ROMANCE IN ISLAM

Look at the story of Abdullahi Ibn Abubakar and Atikah bint Zaid, Atikah was so beautiful, one of the most beautiful female companions, they were

so in love, that they were mad about each other, if they could swallow each other they would have done that. Abdulllahi was crazy about her, to the extent that he started missing Salat and Jihad, until Abubakar Siddiq (RA) commanded Abdullahi to divorce her, Abdullahi became depressed that he started singing love poems about Atikah up and

down at home.
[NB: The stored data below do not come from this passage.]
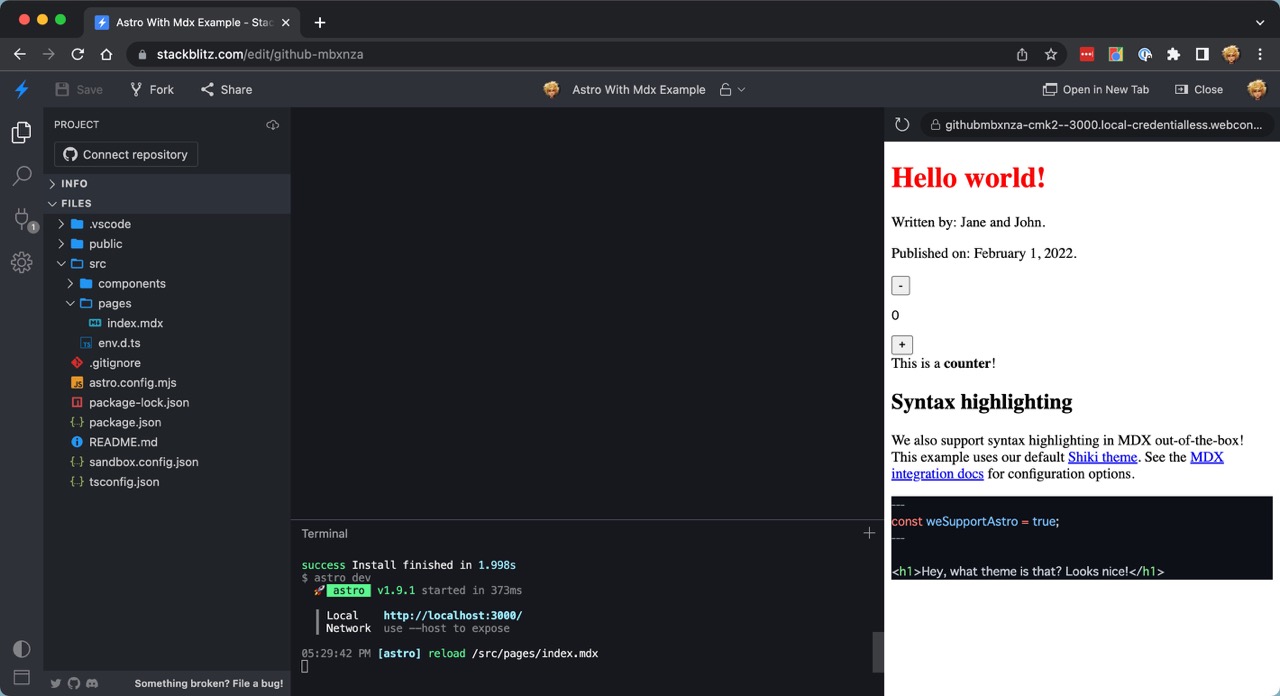Viewport: 1280px width, 696px height.
Task: Bookmark this page with the star icon
Action: pos(1051,54)
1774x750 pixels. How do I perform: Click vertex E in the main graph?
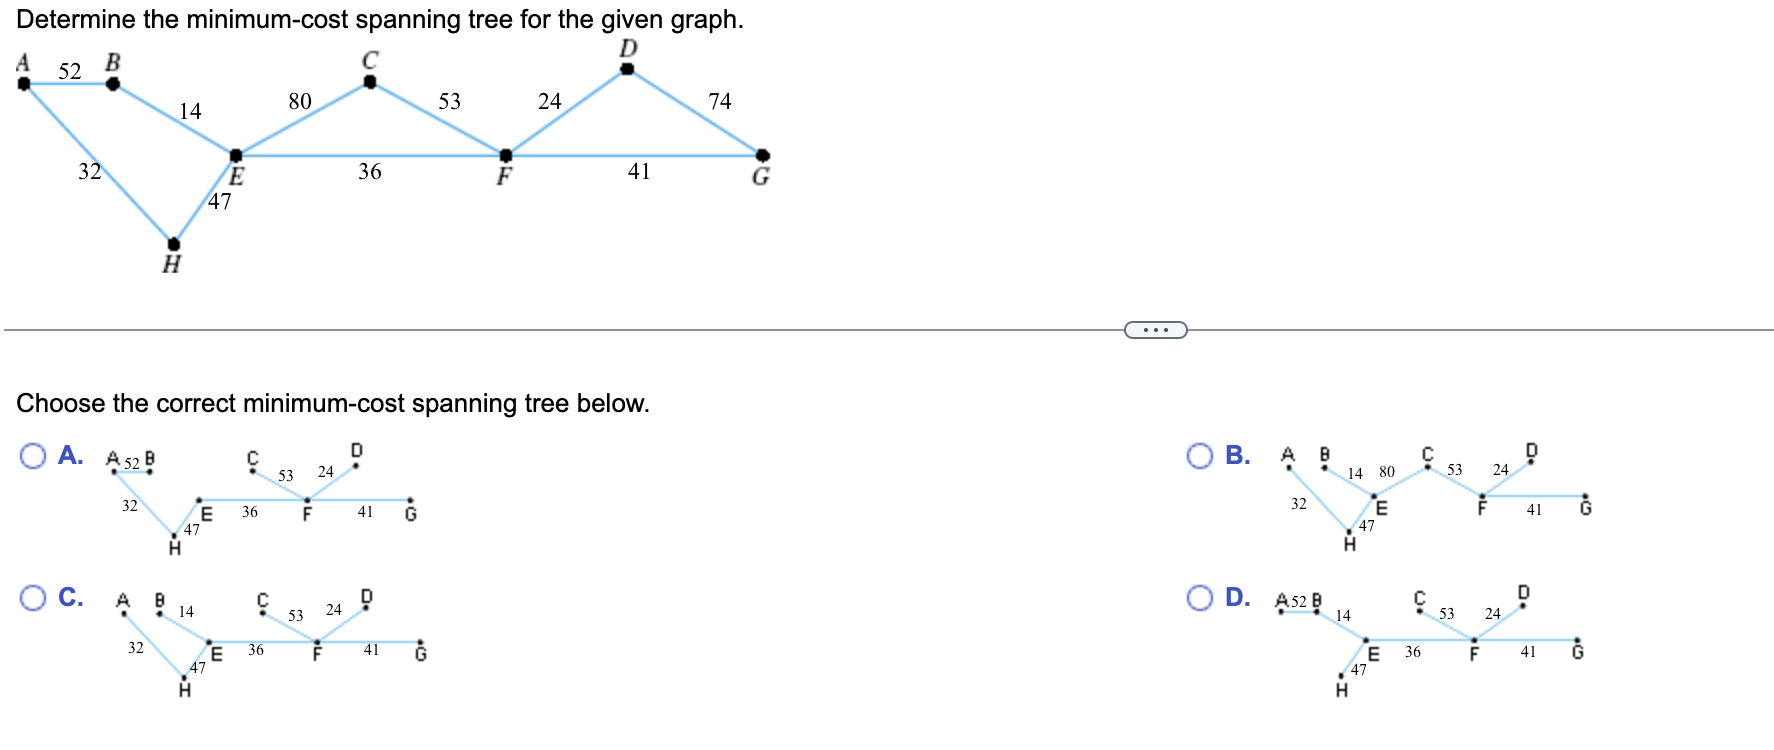point(237,154)
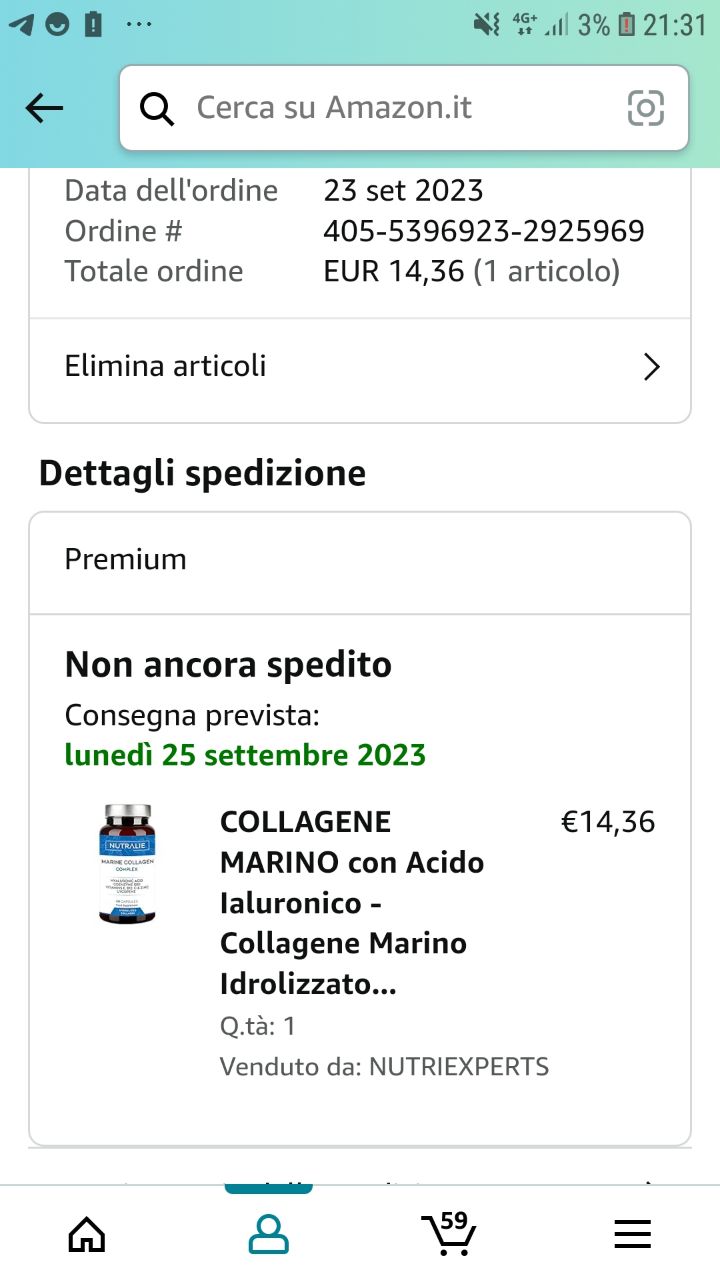Tap the back arrow icon
Image resolution: width=720 pixels, height=1280 pixels.
44,108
This was what made Abubakar to re-consider the issue and eventually Abdullahi and Atikah were back together again, and Abdullahi even made Atikah to promise him that she won’t marry any other man after his death. The Prophet (SAW) said, a woman will be with her final husband in Jannah (Tirmidhi).
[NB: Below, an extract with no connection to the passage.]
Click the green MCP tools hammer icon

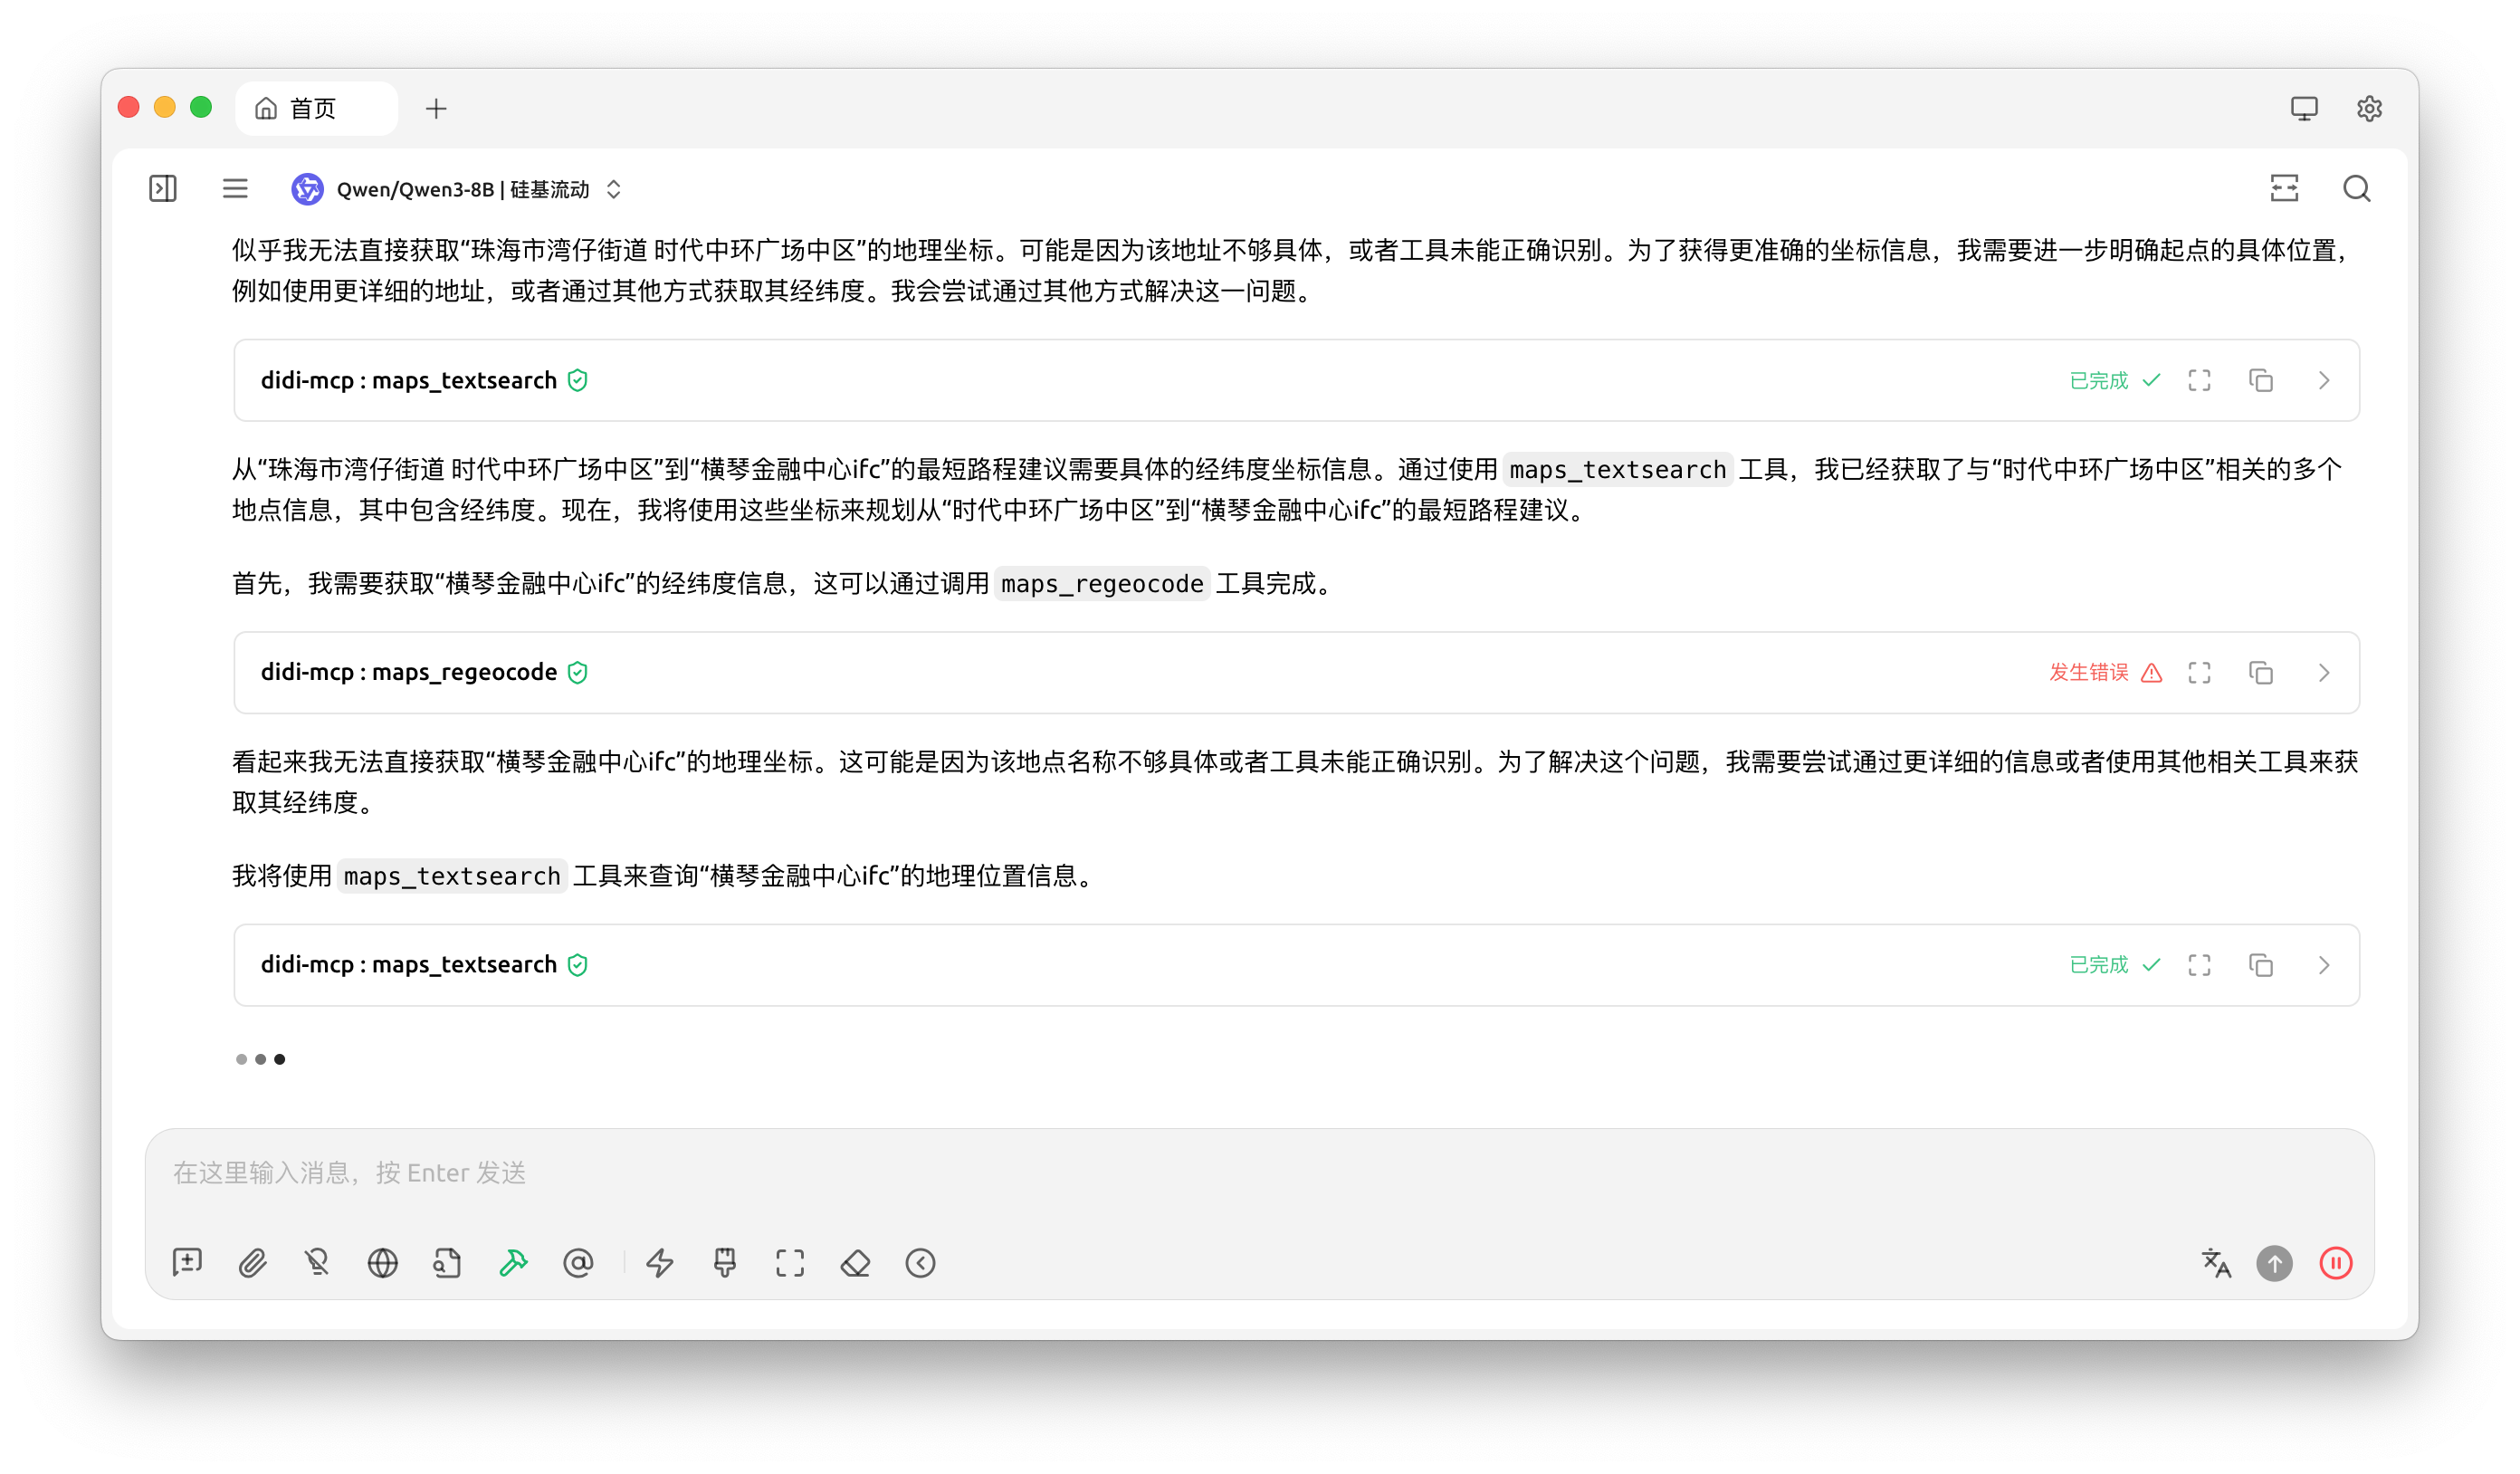[x=513, y=1263]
Abu Darda and Umm Darda were also another lovebirds, to the extent that when Abu Darda died, Umm Darda refused to get married again cos she

thought no other man can replace Abu Darda. When Muawiyah proposed to her, she declined and said, am already engaged to Abu Darda in paradise. How sweet!
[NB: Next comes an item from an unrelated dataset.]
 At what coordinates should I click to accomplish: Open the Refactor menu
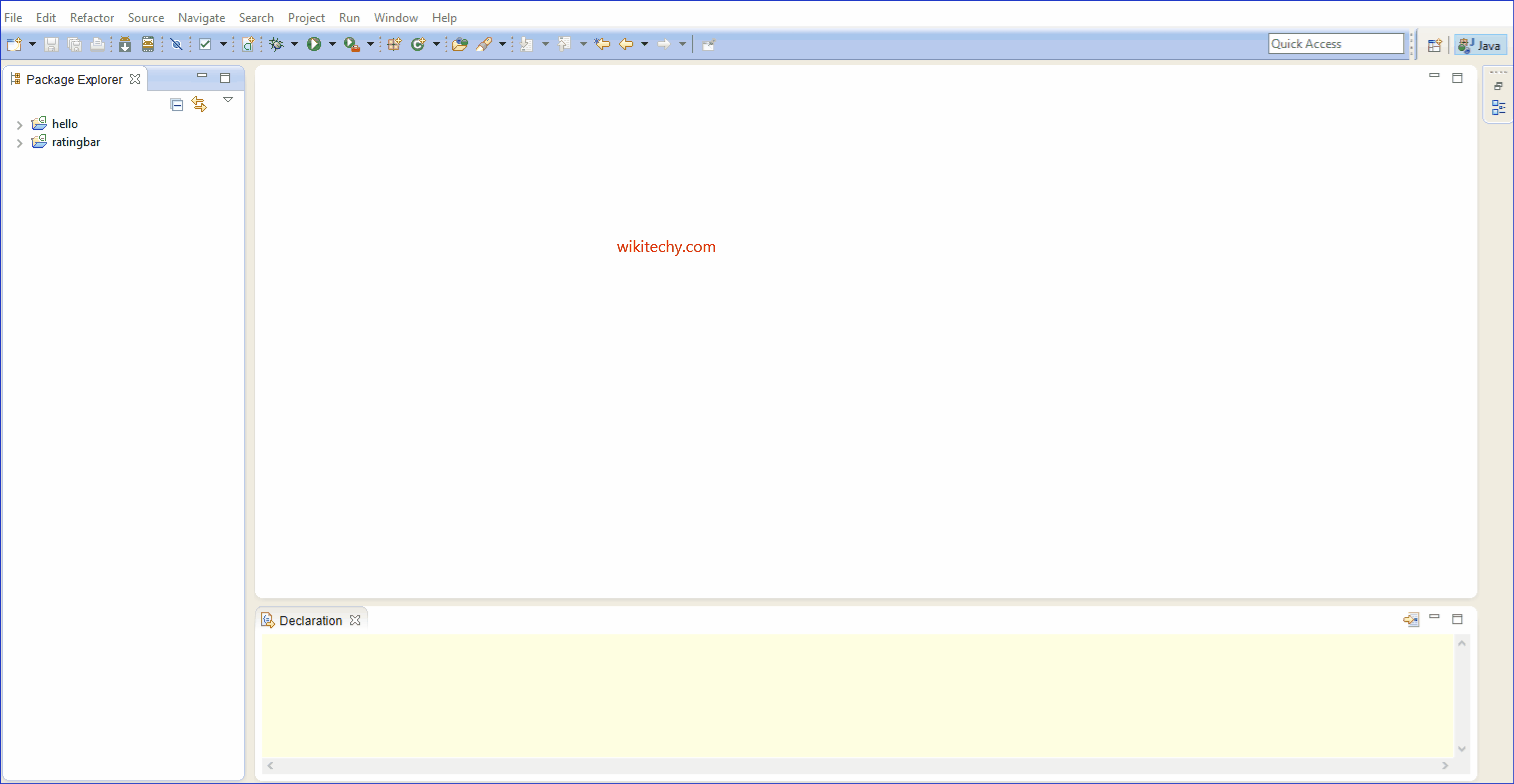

That’s eternal love. Marriage can be made beautiful or terrible, it all depends on d spouses. When Umm Silah, the wife of Ahmad Ibn Hanbal

died, he wept and said, I have lived with this woman for the past 30 years and we never

quarrelled for once. People asked him, how is that possible? He said, whenever I am getting angry she keeps quiet and whenever she is getting angry I keep quiet, so we never had mutual argument. How romantic…. How many

couples today can spend a week without argument? Brothers learn to be romantic and sweet, some brothers are even shy of expressing their love for their wives, if you don’t tell her your feelings, who will??? Ahmad Ibn Hanbal said, women love to be told clearly that they are loved, it strengthens the feelings and affection, if you refuse to express your feelings for her, it will create a barrier of harshness between you and her. Most couples today are only romantic for the first

few years of marriage, after that, its assumed that it’s childish to keep saying (I

love you). What’s childish about it? Wallahi those 3 words are the basis and foundation of marriage. Brothers, be romantic: sometimes u should eat from the same plate and

feed your wives, sometimes put meat In between ur teeth and put it in ur wives mouth by way of kissing thereby mutually sharing the meat. At times involve in pillow fights with your wives, throw pillows at her. when she is angry, hold her and tell her how beautiful she is, tell her “you look more beautiful when you are angry”, if she is still angry, then move back and throw chocolates at her, spray perfume on her or pour water on her, all these are

part of being romantic. At times carry your wife in your arms around the house, at times carry the baby on your back too. At times play simple

games together, throw balls at each other, have a mini gymnasium in your house where you train your wife, carry her and let her carry

you if she has the strength, but don’t allow her to knack you

down!!! Watch Islamic stations together with her,eat pop-corn

together, sleep on the same room and on the same bed, don’t have your own separate room, some men now have their own room where they run to, after quarrelling with their wife, who are you leaving her

for? Even if a man practices polygyny, he can’t have his own room, he has to be rationing rooms from one wife to the other. That’s justice!!!!!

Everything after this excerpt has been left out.